In people with HHT—sometimes called Osler-Weber-Rendu syndrome—blood vessels in certain parts of the body tend to form without capillaries. The tiny, narrow capillaries are crucial go-betweens that depressurize blood as it flows through tissues and organs from arteries to veins. In the absence of capillaries, high-pressure arterial blood flows directly into veins with full force, creating fragile sites that are prone to ruptures and bleeding.

HHT-related weak spots in small vessels, such as those inside the nose or at the surface of the skin, are known as telangiectases. Defects in the larger blood vessels of the gastrointestinal tract, liver, lungs and brain are called arteriovenous malformations, or AVMs. For many people with HHT, recurrent nosebleeds caused by ruptured nasal telangiectases—which occur in 90 percent of cases—are the only medical consequence of the disorder. But 40 percent of those with HHT also have AVMs in the lungs or brain; these malformations usually have no symptoms and can cause stroke or sudden death if they rupture.

According to Robert I. White Jr., M.D., professor of diagnostic radiology, there are straightforward and highly effective therapies for the life-threatening AVMs seen in HHT. But far too often, he says, a widespread lack of knowledge of the disorder, even among physicians, means that recurrent nosebleeds can be ignored or misdiagnosed, needlessly turning easily treatable AVMs into “vascular time bombs.”

“Why isn’t this well-known?” asks White. “Because HHT affects five organs, and each specialist takes care of their organ, and doesn’t know anything about the other organs.”

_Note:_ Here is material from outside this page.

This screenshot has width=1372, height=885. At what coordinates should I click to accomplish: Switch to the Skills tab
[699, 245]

But White is spreading the word. For more than two decades, in conjunction with the Hereditary Hemorrhagic Telangiectasia Foundation International, an organization he helped to found in 1990, White has been a globetrotting evangelist for HHT screening and treatment, and he has guided the creation of 19 HHT Centers of Excellence across the United States and in Europe and Japan. These centers, each based on a successful model for HHT management that White pioneered at Yale, give patients access to multidisciplinary clinical teams—otolaryngologists, dermatologists, neurologists, gastroenterologists, pulmonologists and radiologists—whose overlapping clinical expertise embraces all the organ systems affected by HHT, along with genetic counseling and specialized nursing services.

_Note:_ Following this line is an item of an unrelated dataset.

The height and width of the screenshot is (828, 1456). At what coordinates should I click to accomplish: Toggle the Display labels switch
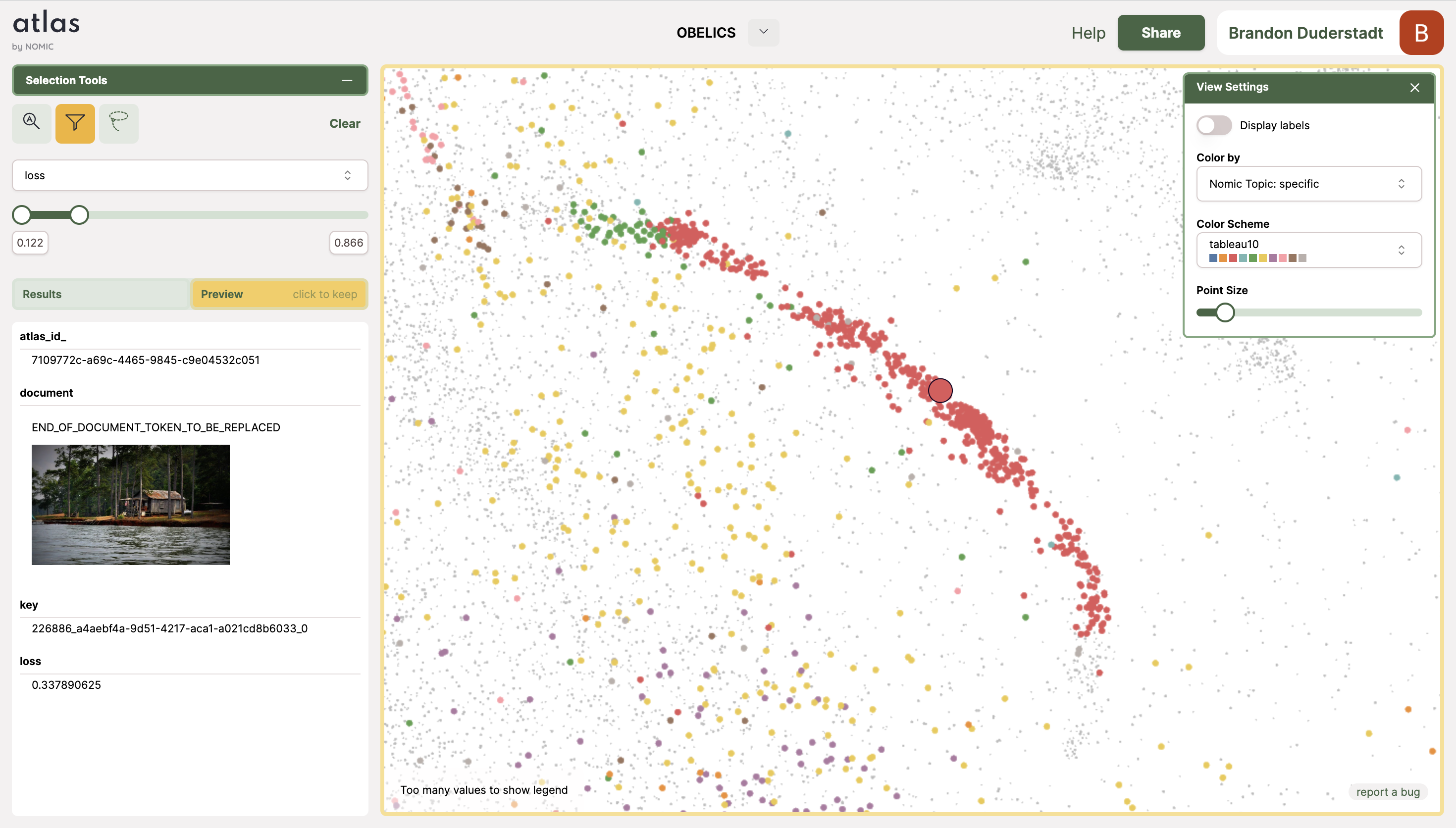1214,126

At Yale, patients who believe they may have HHT are given MRI scans to screen for brain AVMs and contrast echocardiography (commonly known as a “bubble test”) to search for vascular malformations in the lungs. Because any child of a parent with HHT has a 50 percent chance of inheriting the disorder, patients are urged to refer members of their extended family to screening and treatment centers.

If AVMs are found, they can be treated with embolization, a procedure in which doctors guided by ultrasound, X-ray or MRI images thread a catheter through veins to the malformation and shut off its blood supply with platinum coils or a medical-grade “Super Glue.”

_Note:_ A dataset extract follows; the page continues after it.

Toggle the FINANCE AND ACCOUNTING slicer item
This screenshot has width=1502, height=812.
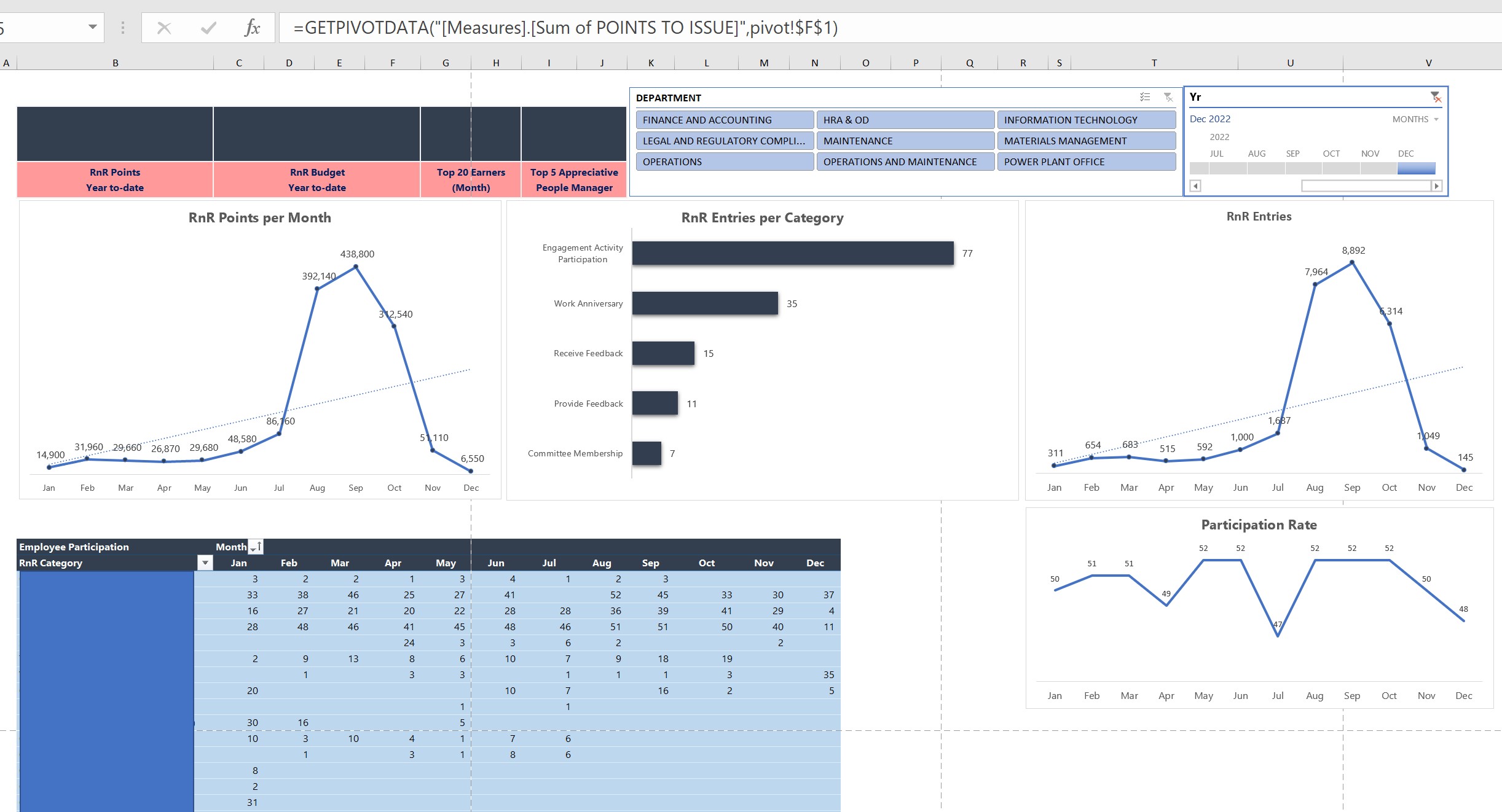point(725,120)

In addition to White, members of the Yale HHT team include Douglas A. Ross, M.D., associate professor of surgery (otolaryngology); Guadalupe Garcia-Tsao, M.D., professor of medicine (digestive diseases); Lawrence H. Young, M.D., professor of medicine (cardiology); Deborah D. Proctor, M.D., associate professor of medicine (digestive diseases); Jeffrey S. Pollak, M.D., associate professor of diagnostic radiology; Katharine J. Henderson, M.S., genetic counselor; and Cinda J. D’Addio, senior administrative assistant.

“We work together, and we all gain something from it,” says White, “so it’s the ideal multidisciplinary collaboration.”